## AUFGABEN
**a)** Zitiere aus dem Text über die Raubüberfälle auf Geldboten den Abschnitt, der mit den Worten „Am Flughafen soll“ beginnt und mit „Ulrich Bremer mit.“ endet.
**b)** Nenne alle Orte, an denen laut dem Text über die Raubüberfälle auf Geldboten die drei Überfälle stattfanden.
**c)** Schreibe den Text über die Raubüberfälle auf Geldboten im Anschluss an seinen letzten Satz weiter.

## VORLIEGENDER TEXT
_ _ _ _ _ _ _

Wie es heißt, sind die Ermittler davon überzeugt, in dem gebürtigen Erftstädter jenen Mann verhaftet zu haben, der 2018 und 2019 drei spektakuläre Raubüberfälle auf Geldboten begangen hat – einen vor dem Ikea in Köln-Godorf im März 2018, einen weiteren am Flughafen Köln-Bonn im März 2019 sowie den vorerst letzten an einem Ikea-Markt in Frankfurt im November 2019.
Am Flughafen soll Drach – dessen Namen die Staatsanwaltschaft Köln auf Anfrage nicht bestätigen wollte – zudem mit einem Maschinengewehr auf einen der Geldboten geschossen und ihn schwer verletzt haben. Die Waffe fand die Polizei später im abgefackelten Fluchtfahrzeug in einem Porzer Wohngebiet, nahe der Autobahn.
Zwei Geldboten durch Schüsse verletzt
Auch in Frankfurt gab der Täter einen Schuss auf den Geldboten ab und verletzte ihn schwer. Ob es sich bei dem Schützen ebenfalls um Drach handelte, ist noch unklar. Es werde derzeit in dem Gesamtverfahren noch gegen „mindestens zwei weitere Beschuldigte“ ermittelt, teilte der Kölner Oberstaatsanwalt Ulrich Bremer mit.

_ _ _ _ _ _ _

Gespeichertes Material
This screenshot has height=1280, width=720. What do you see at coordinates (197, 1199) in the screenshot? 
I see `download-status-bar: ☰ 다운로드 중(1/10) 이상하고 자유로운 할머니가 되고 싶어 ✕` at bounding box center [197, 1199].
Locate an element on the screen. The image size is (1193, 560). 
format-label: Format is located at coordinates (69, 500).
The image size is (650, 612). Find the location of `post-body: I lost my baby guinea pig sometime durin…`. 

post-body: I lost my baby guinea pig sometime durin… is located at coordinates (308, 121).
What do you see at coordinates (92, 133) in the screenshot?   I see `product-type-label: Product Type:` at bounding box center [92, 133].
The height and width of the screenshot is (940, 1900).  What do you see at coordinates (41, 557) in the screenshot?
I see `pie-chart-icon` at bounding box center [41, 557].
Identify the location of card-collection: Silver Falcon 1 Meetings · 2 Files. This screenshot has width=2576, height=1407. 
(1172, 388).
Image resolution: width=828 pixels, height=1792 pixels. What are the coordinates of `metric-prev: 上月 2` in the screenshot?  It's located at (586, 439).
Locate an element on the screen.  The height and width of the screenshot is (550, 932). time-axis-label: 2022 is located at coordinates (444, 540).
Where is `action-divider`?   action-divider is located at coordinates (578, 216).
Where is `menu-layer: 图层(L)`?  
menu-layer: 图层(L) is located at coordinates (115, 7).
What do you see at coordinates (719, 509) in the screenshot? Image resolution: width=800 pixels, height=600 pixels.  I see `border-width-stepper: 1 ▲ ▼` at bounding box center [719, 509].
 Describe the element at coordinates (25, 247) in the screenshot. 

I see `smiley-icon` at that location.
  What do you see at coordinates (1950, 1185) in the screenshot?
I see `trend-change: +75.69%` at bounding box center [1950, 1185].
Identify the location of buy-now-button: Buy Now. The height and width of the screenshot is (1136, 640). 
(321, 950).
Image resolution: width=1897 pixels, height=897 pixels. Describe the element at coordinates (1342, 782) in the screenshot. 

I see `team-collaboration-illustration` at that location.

_ _ _ _ _ _ _

## ERWARTETE ANTWORTEN
**a)**
Am Flughafen soll Drach – dessen Namen die Staatsanwaltschaft Köln auf Anfrage nicht bestätigen wollte – zudem mit einem Maschinengewehr auf einen der Geldboten geschossen und ihn schwer verletzt haben. Die Waffe fand die Polizei später im abgefackelten Fluchtfahrzeug in einem Porzer Wohngebiet, nahe der Autobahn.
Zwei Geldboten durch Schüsse verletzt
Auch in Frankfurt gab der Täter einen Schuss auf den Geldboten ab und verletzte ihn schwer. Ob es sich bei dem Schützen ebenfalls um Drach handelte, ist noch unklar. Es werde derzeit in dem Gesamtverfahren noch gegen „mindestens zwei weitere Beschuldigte“ ermittelt, teilte der Kölner Oberstaatsanwalt Ulrich Bremer mit.

**b)**
- vor dem Ikea in Köln-Godorf
- am Flughafen Köln-Bonn
- an einem Ikea-Markt in Frankfurt

**c)**
Bei den Überfällen auf die beiden Ikea-Märkte sollen die Täter jeweils ungefähr 50.000 Euro erbeutet haben, am Flughafen entkamen sie dagegen mit gerade einmal 400 Euro.
Alle drei Fluchtfahrzeuge angezündet
Nach allen drei Taten tappte die Polizei bei der Fahndung nach den Räubern zunächst im Dunkeln. Unübersehbar waren nur die Parallelen. Klar schien, dass es sich immer um dieselben Täter handeln dürfte. So waren die Täter in allen drei Fällen mit in den Niederlanden gestohlenen und mit falschen Kennzeichen ausgestatteten Autos geflüchtet. Nur wenige Fahrminuten vom jeweiligen Tatort entfernt hatten sie diese Fahrzeuge angezündet, um Spuren zu verwischen. Anschließend setzten sie ihre Flucht mit einem bereit gestellten zweiten Auto fort. Beim Überfall auf den Flughafen verwendeten sie Nummernschilder, die in Erftstadt gestohlen worden waren, dem Geburtsort von Thomas Drach.
In einigen Medien wurde anfangs über eine Tatbeteiligung der drei seit Jahren untergetauchten ehemaligen RAF-Terroristen Daniela Klette, Ernst-Volker Staub und Burkhard Garweg spekuliert.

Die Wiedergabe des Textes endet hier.